DATA SHOWN -
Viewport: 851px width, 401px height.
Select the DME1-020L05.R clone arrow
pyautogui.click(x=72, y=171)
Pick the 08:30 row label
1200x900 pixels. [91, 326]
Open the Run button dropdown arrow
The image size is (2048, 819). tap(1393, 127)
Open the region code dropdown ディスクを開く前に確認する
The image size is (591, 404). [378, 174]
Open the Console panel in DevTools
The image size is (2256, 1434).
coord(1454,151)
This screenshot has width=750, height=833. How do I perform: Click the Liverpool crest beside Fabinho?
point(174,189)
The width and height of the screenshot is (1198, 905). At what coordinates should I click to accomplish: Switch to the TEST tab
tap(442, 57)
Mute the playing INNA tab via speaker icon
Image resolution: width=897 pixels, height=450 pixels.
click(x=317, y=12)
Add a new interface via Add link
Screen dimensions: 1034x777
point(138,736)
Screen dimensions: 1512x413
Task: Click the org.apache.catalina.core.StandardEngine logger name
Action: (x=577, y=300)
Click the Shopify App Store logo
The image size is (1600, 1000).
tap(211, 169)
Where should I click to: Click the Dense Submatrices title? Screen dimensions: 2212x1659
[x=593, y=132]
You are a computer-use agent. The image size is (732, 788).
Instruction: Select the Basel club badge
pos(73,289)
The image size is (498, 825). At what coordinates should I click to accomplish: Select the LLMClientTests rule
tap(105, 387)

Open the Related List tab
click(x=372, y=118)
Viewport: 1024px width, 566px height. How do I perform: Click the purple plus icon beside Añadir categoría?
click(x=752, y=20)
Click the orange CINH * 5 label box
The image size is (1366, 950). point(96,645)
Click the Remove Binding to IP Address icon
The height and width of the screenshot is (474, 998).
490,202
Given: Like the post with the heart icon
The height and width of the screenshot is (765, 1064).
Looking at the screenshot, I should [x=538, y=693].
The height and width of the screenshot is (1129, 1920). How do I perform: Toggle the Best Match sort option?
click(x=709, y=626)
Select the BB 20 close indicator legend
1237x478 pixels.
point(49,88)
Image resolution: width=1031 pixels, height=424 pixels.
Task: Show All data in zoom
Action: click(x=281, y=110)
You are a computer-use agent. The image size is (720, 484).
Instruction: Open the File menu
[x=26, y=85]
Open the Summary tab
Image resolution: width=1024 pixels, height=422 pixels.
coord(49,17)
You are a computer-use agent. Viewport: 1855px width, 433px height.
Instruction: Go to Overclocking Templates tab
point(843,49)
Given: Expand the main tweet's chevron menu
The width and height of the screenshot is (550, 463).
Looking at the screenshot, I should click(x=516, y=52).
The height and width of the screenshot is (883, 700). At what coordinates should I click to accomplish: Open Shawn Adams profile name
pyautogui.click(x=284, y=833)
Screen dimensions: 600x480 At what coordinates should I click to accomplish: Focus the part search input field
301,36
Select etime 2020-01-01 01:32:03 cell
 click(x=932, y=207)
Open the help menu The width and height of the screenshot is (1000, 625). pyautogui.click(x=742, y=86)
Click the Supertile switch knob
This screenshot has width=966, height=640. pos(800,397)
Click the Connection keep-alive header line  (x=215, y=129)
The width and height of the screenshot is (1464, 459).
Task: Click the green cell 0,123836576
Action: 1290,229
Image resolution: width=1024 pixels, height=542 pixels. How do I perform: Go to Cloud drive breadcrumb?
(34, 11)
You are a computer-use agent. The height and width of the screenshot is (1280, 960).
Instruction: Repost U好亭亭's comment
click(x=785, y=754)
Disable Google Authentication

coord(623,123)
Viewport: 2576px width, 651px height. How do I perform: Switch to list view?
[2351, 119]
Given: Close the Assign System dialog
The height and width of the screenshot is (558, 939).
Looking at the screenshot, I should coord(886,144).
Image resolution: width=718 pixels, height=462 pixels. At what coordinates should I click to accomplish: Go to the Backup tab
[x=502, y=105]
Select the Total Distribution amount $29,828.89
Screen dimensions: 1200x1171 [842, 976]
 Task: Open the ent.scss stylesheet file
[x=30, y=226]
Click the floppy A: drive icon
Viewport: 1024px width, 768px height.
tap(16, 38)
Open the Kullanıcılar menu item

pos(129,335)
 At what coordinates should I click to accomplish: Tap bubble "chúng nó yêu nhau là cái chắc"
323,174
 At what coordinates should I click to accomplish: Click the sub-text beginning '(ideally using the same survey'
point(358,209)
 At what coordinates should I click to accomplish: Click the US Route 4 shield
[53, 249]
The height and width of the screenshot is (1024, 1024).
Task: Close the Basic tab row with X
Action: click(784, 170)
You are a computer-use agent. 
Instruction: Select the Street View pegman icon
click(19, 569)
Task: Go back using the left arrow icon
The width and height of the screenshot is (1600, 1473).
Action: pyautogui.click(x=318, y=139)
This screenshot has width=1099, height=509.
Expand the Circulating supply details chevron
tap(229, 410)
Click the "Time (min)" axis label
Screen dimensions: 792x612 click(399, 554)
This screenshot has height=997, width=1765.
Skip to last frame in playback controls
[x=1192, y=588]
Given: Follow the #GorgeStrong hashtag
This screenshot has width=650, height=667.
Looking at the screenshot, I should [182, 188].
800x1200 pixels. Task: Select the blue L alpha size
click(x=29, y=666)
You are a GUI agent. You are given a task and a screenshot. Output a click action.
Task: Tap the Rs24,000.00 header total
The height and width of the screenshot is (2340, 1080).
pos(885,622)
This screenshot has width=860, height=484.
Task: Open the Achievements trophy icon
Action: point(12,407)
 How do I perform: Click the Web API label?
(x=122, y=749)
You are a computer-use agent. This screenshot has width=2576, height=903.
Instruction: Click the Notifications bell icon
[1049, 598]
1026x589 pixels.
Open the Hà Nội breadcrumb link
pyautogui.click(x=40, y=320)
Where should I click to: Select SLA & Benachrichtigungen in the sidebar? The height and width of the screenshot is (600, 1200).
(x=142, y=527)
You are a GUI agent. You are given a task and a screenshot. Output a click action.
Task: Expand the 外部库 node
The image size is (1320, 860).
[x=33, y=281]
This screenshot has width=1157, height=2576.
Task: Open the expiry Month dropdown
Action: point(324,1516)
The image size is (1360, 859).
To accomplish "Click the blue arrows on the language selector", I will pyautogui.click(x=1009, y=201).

PROBLEM REQUIREMENTS -
The answer must be the full listing, repeated word for word.

PROBLEM SOLUTION -
Viewport: 851px width, 401px height.
Select the DME1-020L05.R clone arrow
pyautogui.click(x=72, y=171)
Pick the 08:30 row label
1200x900 pixels. [91, 326]
Open the Run button dropdown arrow
The image size is (2048, 819). tap(1393, 127)
Open the region code dropdown ディスクを開く前に確認する
The image size is (591, 404). [378, 174]
Open the Console panel in DevTools
The image size is (2256, 1434).
coord(1454,151)
This screenshot has width=750, height=833. How do I perform: Click the Liverpool crest beside Fabinho?
point(174,189)
The width and height of the screenshot is (1198, 905). At what coordinates should I click to accomplish: Switch to the TEST tab
tap(442, 57)
Mute the playing INNA tab via speaker icon
Image resolution: width=897 pixels, height=450 pixels.
click(x=317, y=12)
Add a new interface via Add link
Screen dimensions: 1034x777
point(138,736)
Screen dimensions: 1512x413
Task: Click the org.apache.catalina.core.StandardEngine logger name
Action: (x=577, y=300)
Click the Shopify App Store logo
The image size is (1600, 1000).
tap(211, 169)
Where should I click to: Click the Dense Submatrices title? Screen dimensions: 2212x1659
[x=593, y=132]
You are a computer-use agent. The image size is (732, 788).
Instruction: Select the Basel club badge
pos(73,289)
The image size is (498, 825). At what coordinates should I click to accomplish: Select the LLMClientTests rule
tap(105, 387)

Open the Related List tab
click(x=372, y=118)
Viewport: 1024px width, 566px height. How do I perform: Click the purple plus icon beside Añadir categoría?
click(x=752, y=20)
Click the orange CINH * 5 label box
The image size is (1366, 950). point(96,645)
Click the Remove Binding to IP Address icon
The height and width of the screenshot is (474, 998).
490,202
Given: Like the post with the heart icon
The height and width of the screenshot is (765, 1064).
Looking at the screenshot, I should [x=538, y=693].
The height and width of the screenshot is (1129, 1920). How do I perform: Toggle the Best Match sort option?
click(x=709, y=626)
Select the BB 20 close indicator legend
1237x478 pixels.
point(49,88)
Image resolution: width=1031 pixels, height=424 pixels.
Task: Show All data in zoom
Action: click(x=281, y=110)
You are a computer-use agent. The image size is (720, 484).
Instruction: Open the File menu
[x=26, y=85]
Open the Summary tab
Image resolution: width=1024 pixels, height=422 pixels.
coord(49,17)
You are a computer-use agent. Viewport: 1855px width, 433px height.
Instruction: Go to Overclocking Templates tab
point(843,49)
Given: Expand the main tweet's chevron menu
The width and height of the screenshot is (550, 463).
Looking at the screenshot, I should click(x=516, y=52).
The height and width of the screenshot is (883, 700). At what coordinates should I click to accomplish: Open Shawn Adams profile name
pyautogui.click(x=284, y=833)
Screen dimensions: 600x480 At what coordinates should I click to accomplish: Focus the part search input field
301,36
Select etime 2020-01-01 01:32:03 cell
 click(x=932, y=207)
Open the help menu The width and height of the screenshot is (1000, 625). pyautogui.click(x=742, y=86)
Click the Supertile switch knob
This screenshot has width=966, height=640. pos(800,397)
Click the Connection keep-alive header line  (x=215, y=129)
The width and height of the screenshot is (1464, 459).
Task: Click the green cell 0,123836576
Action: 1290,229
Image resolution: width=1024 pixels, height=542 pixels. How do I perform: Go to Cloud drive breadcrumb?
(34, 11)
You are a computer-use agent. The height and width of the screenshot is (1280, 960).
Instruction: Repost U好亭亭's comment
click(x=785, y=754)
Disable Google Authentication

coord(623,123)
Viewport: 2576px width, 651px height. How do I perform: Switch to list view?
[2351, 119]
Given: Close the Assign System dialog
The height and width of the screenshot is (558, 939).
Looking at the screenshot, I should coord(886,144).
Image resolution: width=718 pixels, height=462 pixels. At what coordinates should I click to accomplish: Go to the Backup tab
[x=502, y=105]
Select the Total Distribution amount $29,828.89
Screen dimensions: 1200x1171 [842, 976]
 Task: Open the ent.scss stylesheet file
[x=30, y=226]
Click the floppy A: drive icon
Viewport: 1024px width, 768px height.
tap(16, 38)
Open the Kullanıcılar menu item

pos(129,335)
 At what coordinates should I click to accomplish: Tap bubble "chúng nó yêu nhau là cái chắc"
323,174
 At what coordinates should I click to accomplish: Click the sub-text beginning '(ideally using the same survey'
point(358,209)
 At what coordinates should I click to accomplish: Click the US Route 4 shield
[53, 249]
The height and width of the screenshot is (1024, 1024).
Task: Close the Basic tab row with X
Action: click(784, 170)
You are a computer-use agent. 
Instruction: Select the Street View pegman icon
click(19, 569)
Task: Go back using the left arrow icon
The width and height of the screenshot is (1600, 1473).
Action: pyautogui.click(x=318, y=139)
This screenshot has width=1099, height=509.
Expand the Circulating supply details chevron
tap(229, 410)
Click the "Time (min)" axis label
Screen dimensions: 792x612 click(399, 554)
This screenshot has height=997, width=1765.
Skip to last frame in playback controls
[x=1192, y=588]
Given: Follow the #GorgeStrong hashtag
This screenshot has width=650, height=667.
Looking at the screenshot, I should [182, 188].
800x1200 pixels. Task: Select the blue L alpha size
click(x=29, y=666)
You are a GUI agent. You are given a task and a screenshot. Output a click action.
Task: Tap the Rs24,000.00 header total
The height and width of the screenshot is (2340, 1080).
pos(885,622)
This screenshot has width=860, height=484.
Task: Open the Achievements trophy icon
Action: point(12,407)
 How do I perform: Click the Web API label?
(x=122, y=749)
You are a computer-use agent. This screenshot has width=2576, height=903.
Instruction: Click the Notifications bell icon
[1049, 598]
1026x589 pixels.
Open the Hà Nội breadcrumb link
pyautogui.click(x=40, y=320)
Where should I click to: Select SLA & Benachrichtigungen in the sidebar? The height and width of the screenshot is (600, 1200).
(x=142, y=527)
You are a GUI agent. You are given a task and a screenshot. Output a click action.
Task: Expand the 外部库 node
The image size is (1320, 860).
[x=33, y=281]
This screenshot has width=1157, height=2576.
Task: Open the expiry Month dropdown
Action: point(324,1516)
The image size is (1360, 859).
To accomplish "Click the blue arrows on the language selector", I will pyautogui.click(x=1009, y=201).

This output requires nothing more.